Edin Dzeko pada pertandingan melawan Timnas Italia. (Marco Bertorello/AFP)

Suara.com - Striker Timnas Bosnia-Herzegovina, Edin Dzeko, kecewa dengan kekalahan yang didapat timnya atas Italia pada laga lanjutan Kualifikasi Piala Eropa 2020. Ia juga menyesal gagal memanfaatkan setiap peluang.

Bosnia-Herzegovina menelan kekalahan tipis 2-1 atas Italia di Allianz Stadium, Rabu (12/6/2019) dini hari WIB. Padahal, mereka sudah unggul satu gol di babak pertama lewat gol Edin Dzeko pada menit ke-32.

Namun, keadaan berubah di babak kedua, keunggulan Bosnia-Herzegovina lenyap setelah Italia membalas dua gol pada babak kedua melalui aksi Lorenzo Insigne (49’) dan Marco Verratti (86’).

Sebenarnya, Edin Dzeko sempat berpeluang mencetak gol kedua setelah jeda istirahat pertandingan babak pertama. Namun, ia gagal mengonversi peluang tersebut untuk menjadi sebuah gol.

"Kami pantas bermain seri, tetapi Italia memiliki energi lebih dari kami di babak kedua. Penyesalan terbesar saya adalah kami tidak berhasil mencetak gol kedua ketika memiliki kesempatan untuk melakukannya," ujar Dzeko di laman resmi UEFA, Rabu (12/6/2019).

"Kami bisa melukai mereka dengan gol kedua, tetapi kami kebobolan dua gol indah," imbuhnya.

Kekalahan itu membuat peluang Bosnia-Herzegovina untuk lolos ke putaran final Piala Eropa 2020 semakin tipis.

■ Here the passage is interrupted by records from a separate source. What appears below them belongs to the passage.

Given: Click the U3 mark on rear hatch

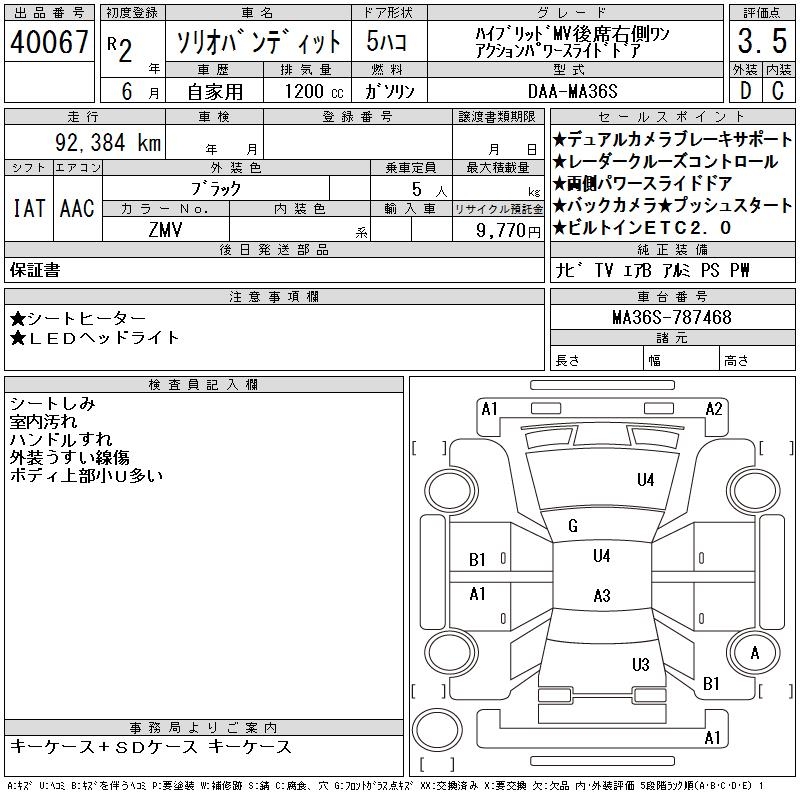Looking at the screenshot, I should [x=641, y=664].

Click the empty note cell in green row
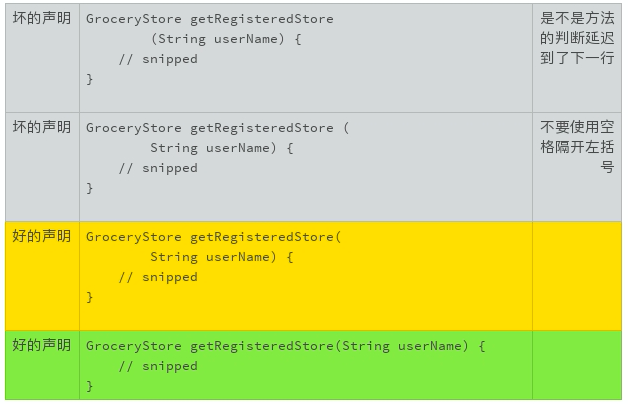[577, 365]
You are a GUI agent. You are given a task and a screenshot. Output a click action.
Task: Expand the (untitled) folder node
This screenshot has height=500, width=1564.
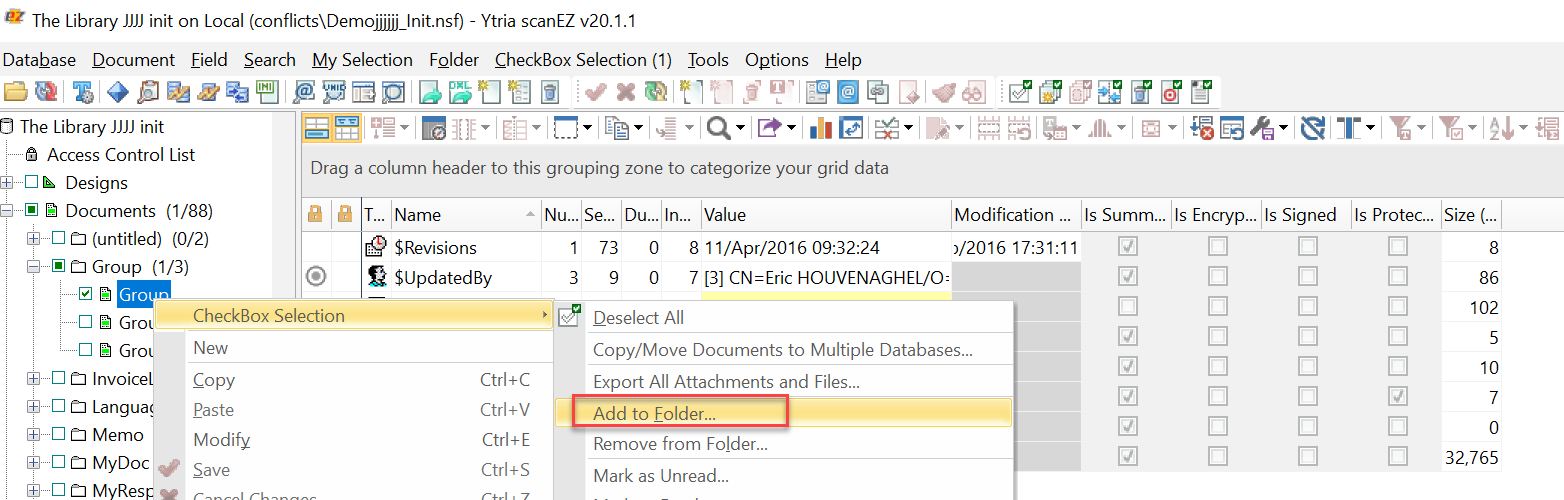(x=33, y=239)
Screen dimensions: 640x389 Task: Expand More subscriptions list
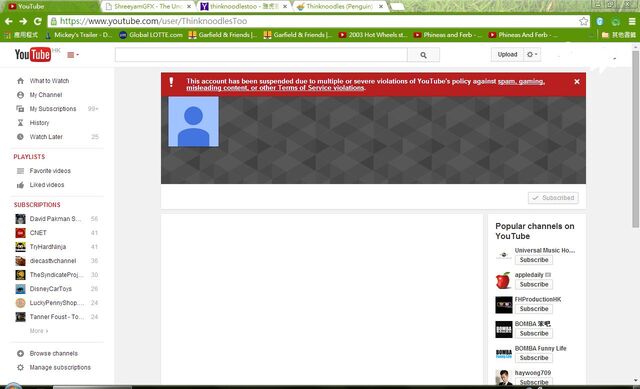click(39, 331)
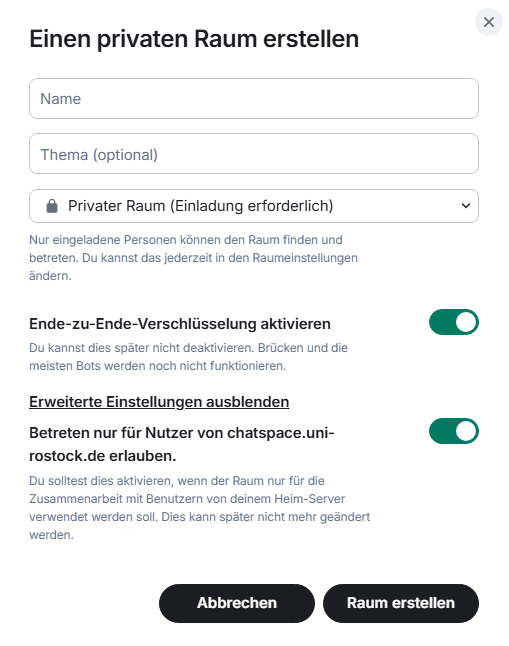509x646 pixels.
Task: Click the chevron arrow of the room type selector
Action: 466,206
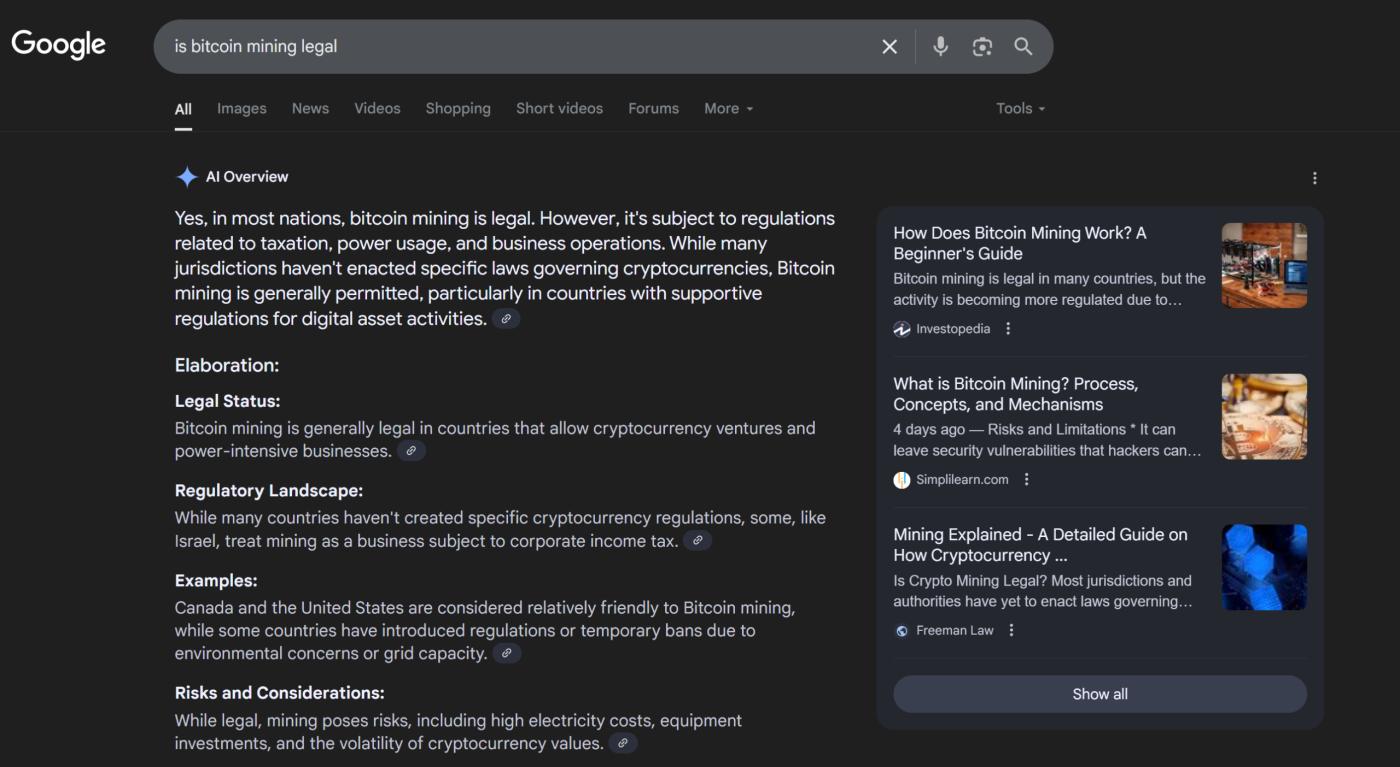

Saat ini, Edin Dzeko dan kolega terlempar di posisi lima klasemen sementara Grup J dengan koleksi empat poin dari empat laga.

Meski demikian, Dzeko berharap Bosnia-Herzegovina tetap bisa lolos ke putaran final Piala Eropa 2020. Pada laga selanjutnya lawan yang akan dihadapi adalah Liechtenstein dan Armenia.

"Kami masih berharap lolos, tetapi kami memainkan pertandingan yang buruk melawan Finlandia dan poin-poin itu bisa sangat merugikan kami," tutup striker AS Roma itu.